The vector field of the original non-autonomous ODE (1) maps a given state value into some other one over a T-long time span, irrespective of the number of input cycles, elapsed since the beginning of the simulation. Therefore, a more efficient strategy to compute a SCPCM, in comparison to the method described earlier, envisages to test the response of the ReRAM cell to a predefined periodic stimulus across a T-long time span only, for each initial condition $x_{0}$ from a set of values uniformly distributed across the state existence domain $D$ . Specifically, in each iteration step, the state value $x_{1} ≜ x (T)$ at the end of a T-long simulation, and the state change $Δ x_{1 ; 0}$ , relative to the initial condition, would be recorded, allowing to identify a particular point on the plane, spanned by $x_{0}$ and $Δ x_{1 ; 0}$ on the horizontal and vertical axes, respectively. Interpolating the data through some best-fit curve, and renaming the label on the horizontal (vertical) axis as $x_{k - 1}$ ( $Δ x_{k ; k - 1}$ ) finally results in the graph of the SCPCM of interest.

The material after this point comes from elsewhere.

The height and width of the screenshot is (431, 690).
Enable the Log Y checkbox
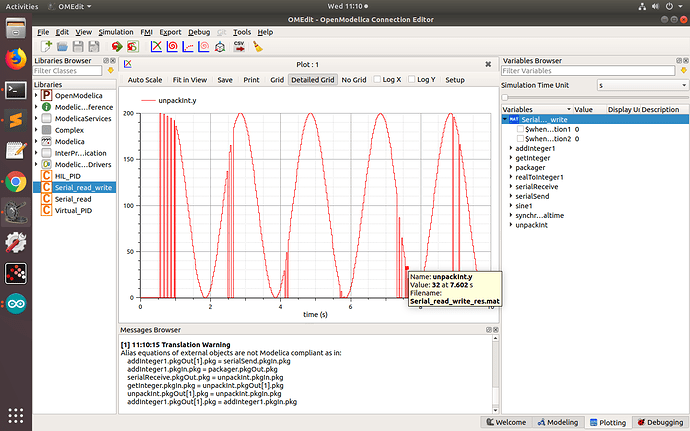[410, 79]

All in all, the SCPCM technique enables to explore the response of a first-order nonlinear dynamic system to any periodic stimulus. It thus extends the applicability scope of the TA-SDR tool, which is employable solely in those case studies, where a periodic train of rectangular pulses stimulates a system of this kind. Furthermore, following the steps, described in Remark 1, it should be possible to acquire a SCPCM experimentally, provided access to the device state were possible. On the other hand, the measurement of a TA-SDR seems to pose harder challenges. Moreover, as elucidated in this section, no approximation is involved in the derivation of a SCPCM, which, as a result, may be used to verify the predictions of the TA-SDR investigation technique. Despite its weak points, however, the latter method allows the derivation of an analytical approach to engineer multi-stability in the oscillatory response of the nano-device to a generalised periodic pulse train voltage stimulus, as described in section “An analytical methodology to operate the pulse-driven ReRAM cell as a multimodal device with initial condition-dependent oscillatory behaviour”. Moreover, upon availability of a reliable model for the ReRAM cell, and for any given rectangular pulse train stimulus, the computation of the SCPCM takes a much longer time than the determination of the respective TA-SDR. In fact, while the latter task simply requires to plot the right hand side of the TA-SE (10), adapted to the excitation signal of interest, against the time average state, the first one requires the numerical integration of the state equation over one input cycle for an adequate number of initial conditions, as explained in Remark 1.

Insights into the model

Before introducing the analytical framework, allowing to induce mono- or multi-stability in the oscillatory response of the ReRAM cell to a generalised pulse train voltage stimulus, this section discusses numerical investigations, which shed light into the properties of the Strachan model equations as well as into its response to a square wave excitation signal from the class illustrated in Fig. 1b.

Dynamic route map

The Dynamic Route Map (DRM) of the first-order ReRAM cell under focus is a family of SDRs, each of which corresponds to the plot of the state evolution function (3) against the state for a particular DC value V assigned to the voltage v. When V is negative (positive), the resulting g(x, V) versus x locus is referred to as a RESET SDR (SET SDR). A number of RESET (SET) SDRs, obtained by sweeping |V| in $0.2 V$ -long steps from $0.2 V$ to $1 V$ , are shown in plots (a), (c), (e), (g), and (i) ((b), (d), (f), (h), and (l)) of Fig. 4. As may be inferred by inspecting the graphs on the left (right) column of this figure, the choice of the negative (positive) DC value V has no significant (a strong) impact on the shape of the resulting RESET (SET) $\dot{x}$ versus x locus. We may thus conclude that, toward the development of a strategy to massage the SET $\dot{\bar{x}} |_{SET}$ and RESET $\dot{\bar{x}} |_{RESET}$ components of the TA-SE (10) in such a way to enable a desired number of intersections between their graphs, the fine control of the position of the gaussian bell-shaped g(x, V) versus x locus across the horizontal axis through smooth changes in the positive DC voltage V is worth of exploitation.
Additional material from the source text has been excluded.